RNAi実験の基礎 shRNA レンチウイルスによるノックダウン

RNAi実験の基礎 shRNA レンチウイルスによるノックダウン

shRNAならより長期的に遺伝子をノックダウンできる

RNAiによる遺伝子ノックダウンは遺伝子の機能を解析する強力なツールのひとつです。RNAiによるノックダウンを行う方法として、特定の遺伝子をターゲットにして作成した短鎖干渉RNA(siRNA)や短鎖ヘアピンRNA(shRNA)を細胞内に導入する方法があります。 shRNA はベクターによって細胞に導入され、トランスフェクションが困難な細胞や非分裂細胞での RNAi 実験にも効果的な、恒常的に遺伝子をノックダウンできるシステムです。shRNAは導入された細胞内で解離してsiRNAとなり、ターゲット特異的な遺伝子の発現を抑制します。siRNAを導入する方法では一過性の効果しか期待できませんが、shRNA発現プラスミドベクターを用いれば、siRNAを導入するよりも長期的なRNAi効果を発揮することができ、ターゲット特異的な遺伝子の発現を抑制します。
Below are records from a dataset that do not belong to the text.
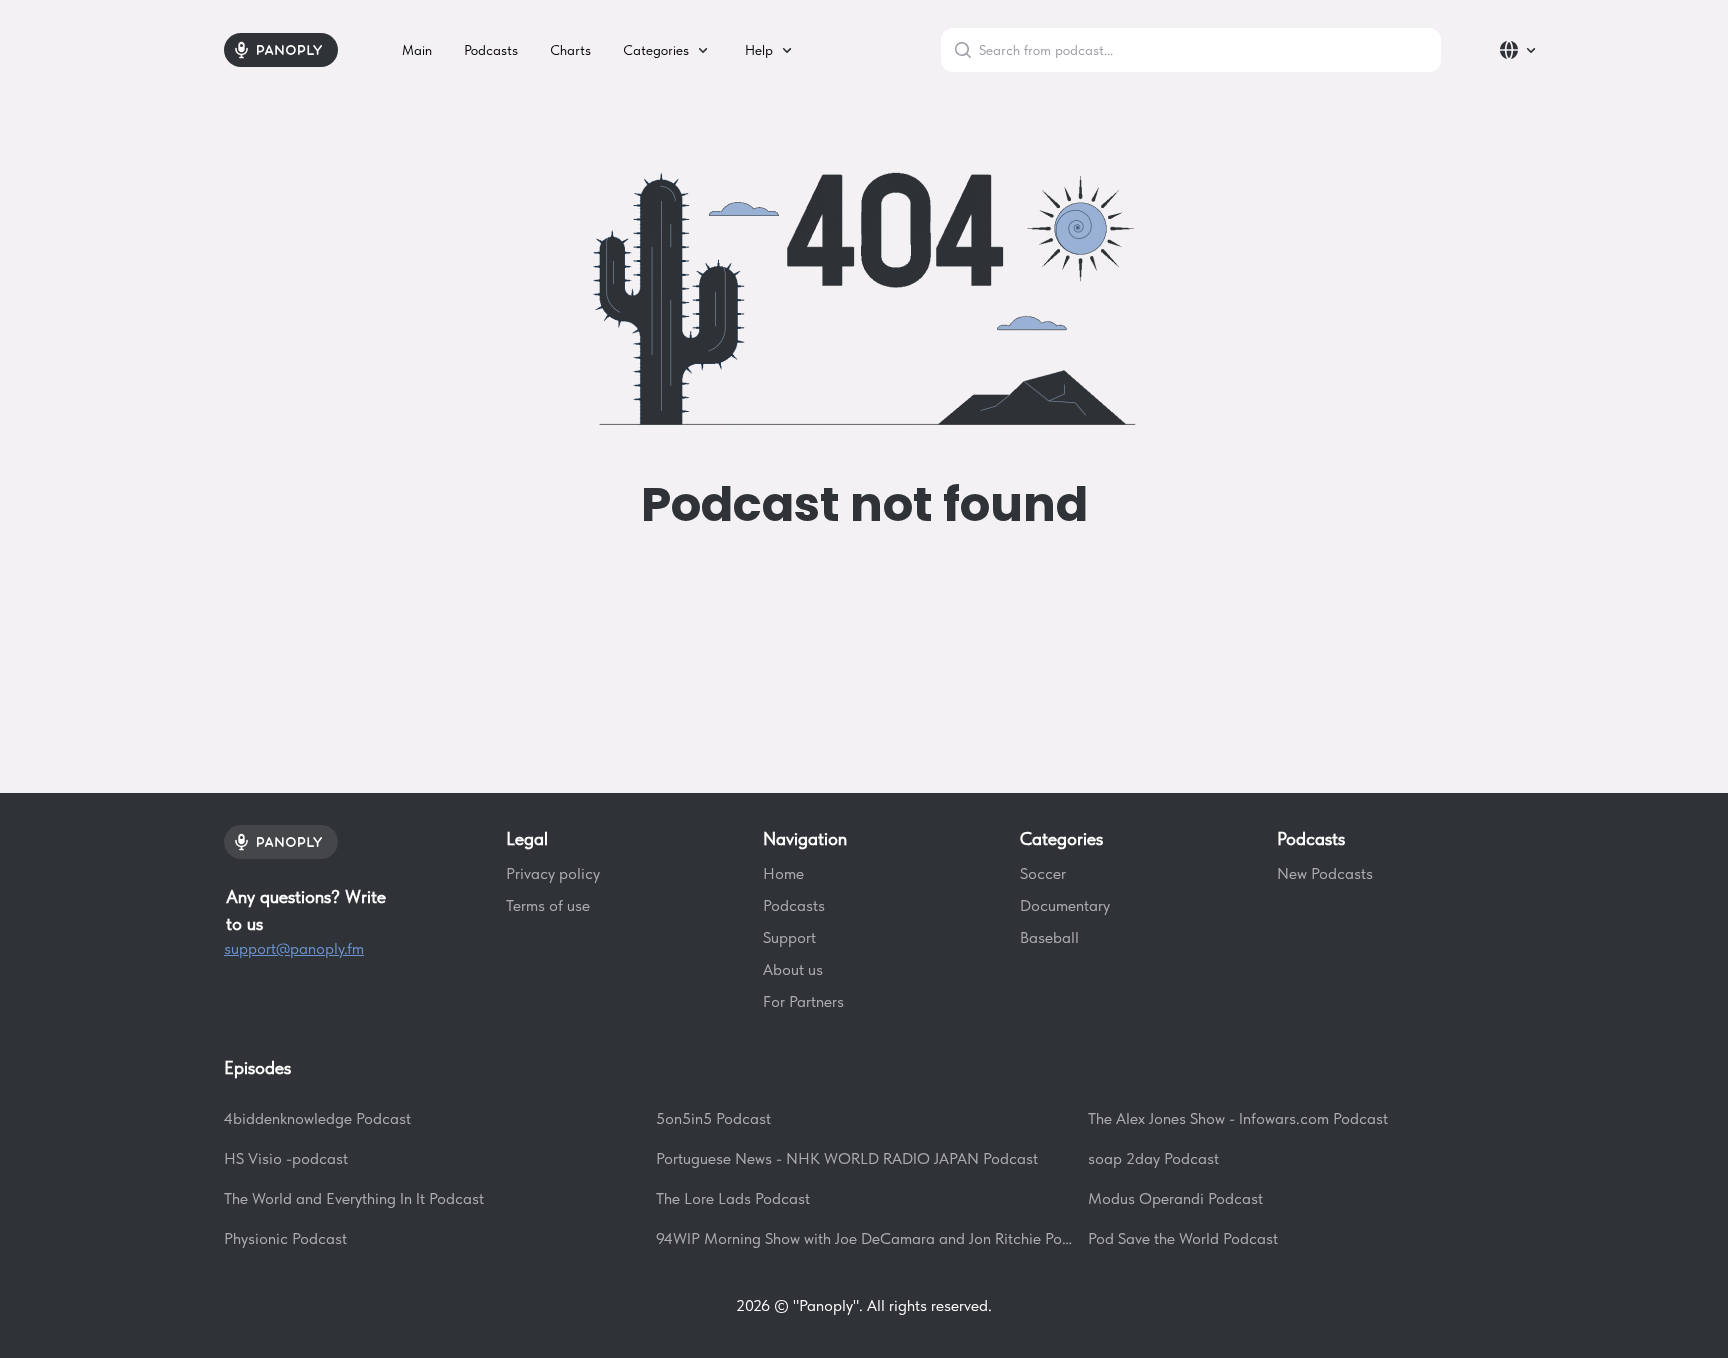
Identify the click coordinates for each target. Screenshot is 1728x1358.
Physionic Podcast (285, 1238)
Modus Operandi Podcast (1175, 1198)
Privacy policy (553, 873)
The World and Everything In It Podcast (354, 1198)
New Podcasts (1325, 873)
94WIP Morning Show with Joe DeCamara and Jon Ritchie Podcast (864, 1238)
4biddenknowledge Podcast (317, 1118)
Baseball (1049, 937)
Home (783, 873)
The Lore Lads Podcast (733, 1198)
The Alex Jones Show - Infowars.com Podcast (1238, 1118)
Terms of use (548, 905)
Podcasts (794, 905)
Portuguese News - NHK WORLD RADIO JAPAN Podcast (847, 1158)
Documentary (1065, 905)
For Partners (803, 1001)
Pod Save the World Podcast (1183, 1238)
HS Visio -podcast (286, 1158)
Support (789, 937)
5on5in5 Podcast (713, 1118)
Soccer (1043, 873)
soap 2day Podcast (1153, 1158)
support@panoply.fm (294, 948)
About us (793, 969)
shRNAレンチウイルスパーティクルによるノックダウンプロトコール

shRNAベクターはプラスミドDNAの形状でも細胞にトランスフェクションすることができますが、ウイルス粒子(ウイルスパーティクル)に封入することで細胞への導入効率が向上しsiRNAの安定発現を行うことができます。 MISSION® shRNAは各ターゲット特異的にデザインされた配列を持ち、レンチウイルスパーティクルに封入されたshRNAも利用することができます。 ここでは、shRNAレンチウイルスパーティクルによるノックダウンプロトコールを紹介します。

<1日目>

  1. トランスフェクションの24時間前に哺乳動物細胞をプレートに撒いて培養する。
  2. トランスフェクションは50~80%コンフルエントで行う。

<2日目>

  1. ウイルスパーティクルストックを氷上に出してゆっくり解凍する。

  2. トランスフェクション効率を高めるためにHexadimethrine bromideを細胞に添加(最終濃度8 μg/mL)して振盪する。ただし、神経細胞の初代培養などにはHexadimethrine bromideは不適。
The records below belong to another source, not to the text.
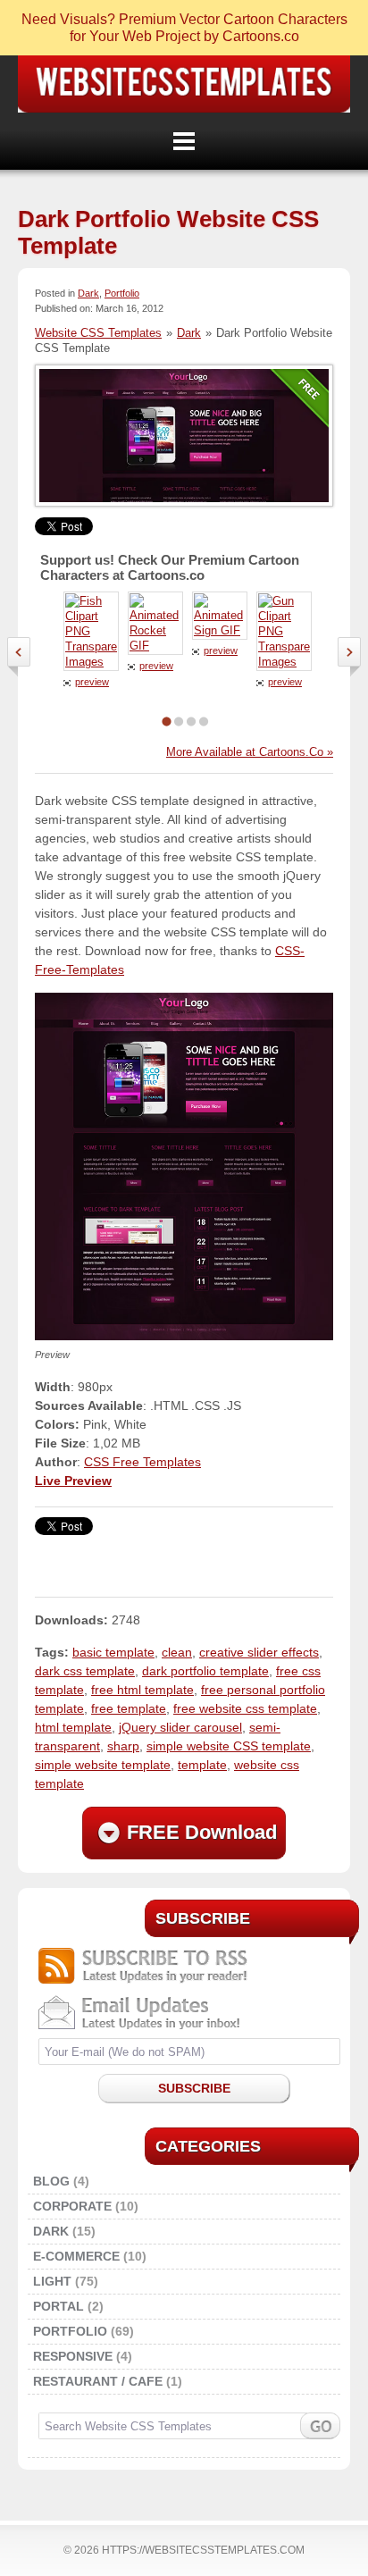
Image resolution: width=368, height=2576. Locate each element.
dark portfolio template (205, 1671)
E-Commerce (76, 2256)
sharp (123, 1746)
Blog (51, 2181)
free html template (142, 1689)
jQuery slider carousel (180, 1727)
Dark (88, 293)
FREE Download (202, 1832)
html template (73, 1727)
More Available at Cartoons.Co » (249, 752)
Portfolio (122, 293)
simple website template (103, 1765)
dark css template (85, 1671)
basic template (113, 1652)
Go (320, 2425)
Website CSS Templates (184, 83)
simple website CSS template (228, 1746)
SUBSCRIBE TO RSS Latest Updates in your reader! (189, 1966)
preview (92, 681)
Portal (58, 2306)
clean (177, 1652)
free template (128, 1708)
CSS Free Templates (142, 1462)
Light (52, 2281)
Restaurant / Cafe (98, 2381)
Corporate (72, 2206)
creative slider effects (259, 1652)
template (202, 1765)
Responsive (73, 2356)
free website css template (245, 1708)
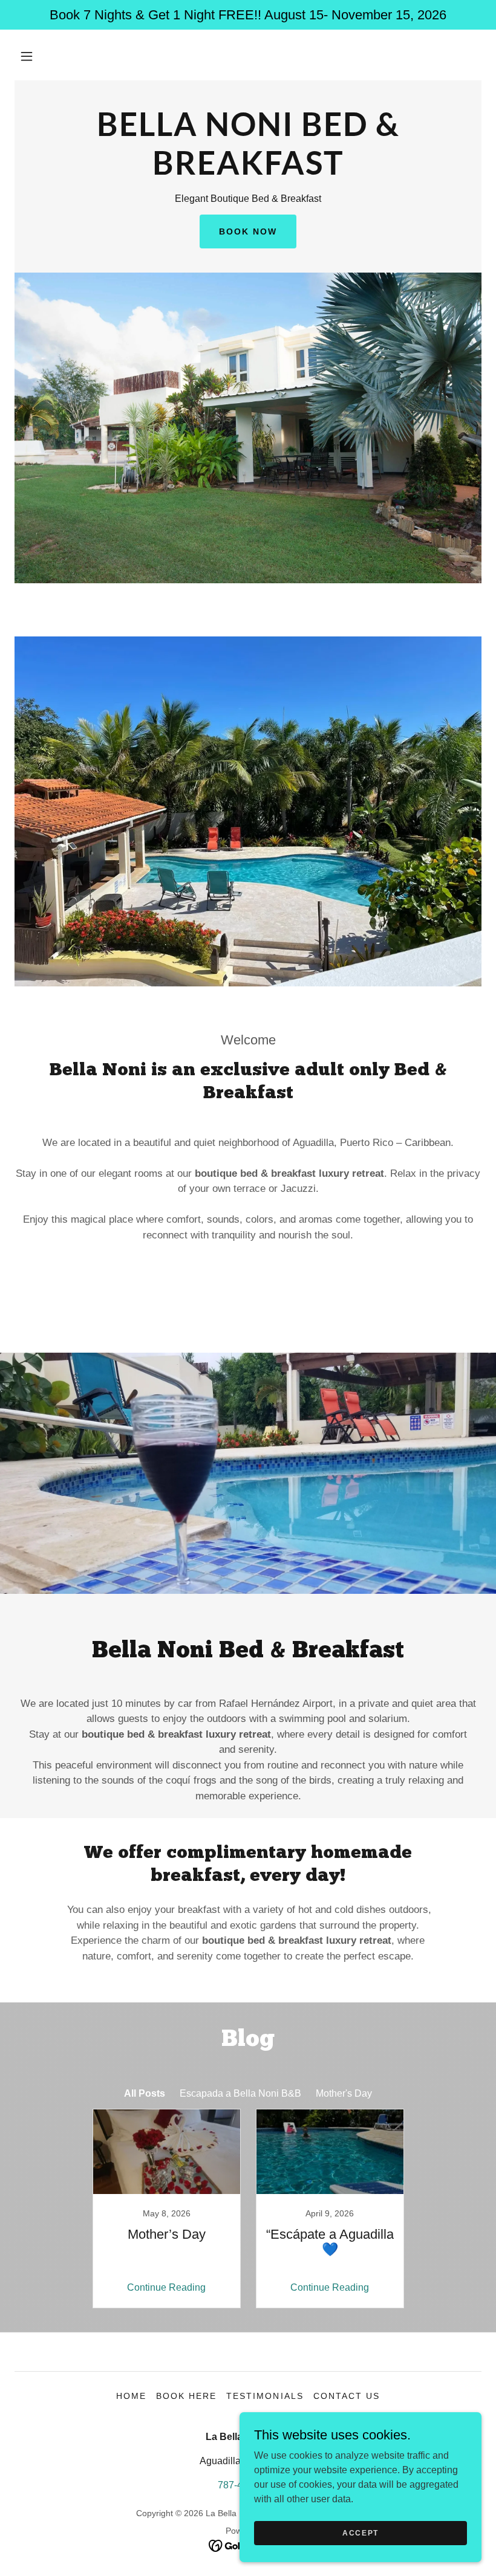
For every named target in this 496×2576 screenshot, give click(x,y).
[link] (248, 171)
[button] (27, 56)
  3. 適した量のウイルスパーティクルを添加して振盪する。初めての場合は、幾つかのmultiplicity of infection(MOI)を試すこと。※MOI:細胞に対するウイルス粒子の個数

  4. 37℃で一晩インキュベートする。ただし、一晩のインキュベートで細胞毒性が生じる場合は、4時間インキュベーションを行った後に培地交換する。

<3日目>

ウイルスパーティクルを含む培地を除去し、新しい培地に交換する。

<4日目>

A. トランジェント(一過性発現)で実験する場合 細胞を回収してqRT-PCRなどでノックダウン効率を検証する。 B. ステーブル(安定発現)で実験する場合 培地を適当量のピューロマイシンを含む培地に交換する。細胞により至適濃度は異なりますが、1~10 μg/mLが標準的。

<5日目以降(ステーブルの場合のみ)>

  1. 3~4日ごとに培地を適当量のピューロマイシンを含む培地に交換する。(一般的に10 ~ 12日後くらいでクローンが確立)。

  2. 5クローン以上をピックしてノックダウン効果を検証する。

以上、shRNAレンチウイルスによるノックダウンプロトコールを紹介しました。このように数日間にわたって実験を行う場合は、失敗して貴重な時間とサンプルを無駄にしないためにも、事前に手順を頭に入れ、しっかりと準備を整えてから行いましょう。